Le istituzioni scolastiche italiane, pur immerse nel contesto di una nazione che si definisce democratica, sembrano presentare un quadro organizzativo che solleva interrogativi sulla reale applicazione dei principi democratici. Le numerose riforme che si sono succedute nel tempo hanno, inaspettatamente, portato a una concentrazione di potere nelle mani dei dirigenti scolastici, i cosiddetti DS.

Una delle criticità risiede nel fatto che i presidi hanno un’autorità decisoria ampia, potendo nominare collaboratori, lo staff dirigenziale, e influenzare la formazione delle cattedre e l’orario degli insegnanti. Questo potere si estende anche alla redazione del Piano di Miglioramento, da cui deriva il Piano Triennale dell’Offerta Formativa (PTFO). In pratica, si trova in una sola persona la responsabilità di determinare chi guiderà l’istituzione e come verranno allocati i limitati fondi a disposizione delle scuole.

Le istanze democratiche, rappresentate dal consiglio d’istituto e dal collegio docenti, sembrano depauperate di ogni ruolo significativo, costrette ad approvare scelte spesso imposte con “maggioranze bulgare,” evidenziando una situazione che richiama le pratiche delle peggiori dittature.

Un ulteriore elemento di preoccupazione riguarda il controllo effettivo del lavoro dei DS. La mancata adozione del “cartellino” e la limitata presenza fisica nelle scuole sollevano interrogativi sul reale impegno nel processo educativo. La concentrazione sulla burocrazia, a scapito della formazione degli studenti, sembra essere una priorità distorta.

In un paese che si vanta di essere democratico, è paradossale che una figura dirigente, con limitati controlli, detenga un potere così vasto sul destino di un’intera istituzione scolastica. L’assenza di una riflessione critica sul ruolo e sulle modalità di nomina dei DS durante le varie riforme degli ultimi anni è sorprendente.
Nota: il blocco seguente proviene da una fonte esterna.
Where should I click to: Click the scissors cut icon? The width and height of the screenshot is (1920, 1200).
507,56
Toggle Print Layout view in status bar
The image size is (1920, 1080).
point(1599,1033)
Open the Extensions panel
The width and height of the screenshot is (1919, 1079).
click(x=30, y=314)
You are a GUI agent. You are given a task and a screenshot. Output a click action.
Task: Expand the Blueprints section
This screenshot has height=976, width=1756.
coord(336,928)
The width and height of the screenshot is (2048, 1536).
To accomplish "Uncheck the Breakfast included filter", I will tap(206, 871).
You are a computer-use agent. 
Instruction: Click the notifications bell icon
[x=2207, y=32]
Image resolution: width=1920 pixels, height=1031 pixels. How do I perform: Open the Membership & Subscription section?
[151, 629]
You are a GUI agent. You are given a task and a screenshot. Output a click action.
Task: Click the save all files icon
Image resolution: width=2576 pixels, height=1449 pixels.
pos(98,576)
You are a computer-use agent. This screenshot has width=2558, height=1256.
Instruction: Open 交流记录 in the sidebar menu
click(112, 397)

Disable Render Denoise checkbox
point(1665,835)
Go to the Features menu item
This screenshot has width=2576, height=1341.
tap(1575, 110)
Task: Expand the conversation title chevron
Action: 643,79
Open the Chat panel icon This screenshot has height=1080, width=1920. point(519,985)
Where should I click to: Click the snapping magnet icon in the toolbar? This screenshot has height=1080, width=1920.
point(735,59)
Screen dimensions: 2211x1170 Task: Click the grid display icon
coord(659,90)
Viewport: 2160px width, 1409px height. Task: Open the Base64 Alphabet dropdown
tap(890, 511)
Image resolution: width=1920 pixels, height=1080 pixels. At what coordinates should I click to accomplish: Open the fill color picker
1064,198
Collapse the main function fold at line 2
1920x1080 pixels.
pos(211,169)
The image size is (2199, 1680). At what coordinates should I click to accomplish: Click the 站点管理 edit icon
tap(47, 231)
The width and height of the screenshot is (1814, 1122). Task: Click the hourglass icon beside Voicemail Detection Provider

Sarebbe forse opportuno considerare un approccio più democratico nella scelta dei dirigenti, ad esempio attraverso elezioni per un mandato temporale definito (ad esempio 5 anni), limitato a due mandati (10 anni), analogamente ai rettori universitari. Questo approccio ridurrebbe l’influenza delle lobby e delle posizioni di potere, garantendo al contempo un ricambio generazionale costante e evitando reggenze prolungate.

L’implementazione di un simile cambiamento non sembra essere insormontabile. La media di età dei DS è elevata, con molti prossimi alla pensione. In un arco di 10 anni, si potrebbe agevolmente attuare una transizione verso un sistema di nomina più democratico. I dirigenti più giovani potrebbero essere trasferiti in altri incarichi negli uffici territoriali o agire come ispettori del Ministero, garantendo al contempo un possibile risparmio economico.

In conclusione, la riflessione su un processo decisionale più aperto e democratico per la nomina dei dirigenti scolastici potrebbe rappresentare un passo significativo verso un sistema educativo più equo, efficiente e in sintonia con i valori democratici che l’Italia dichiara di abbracciare.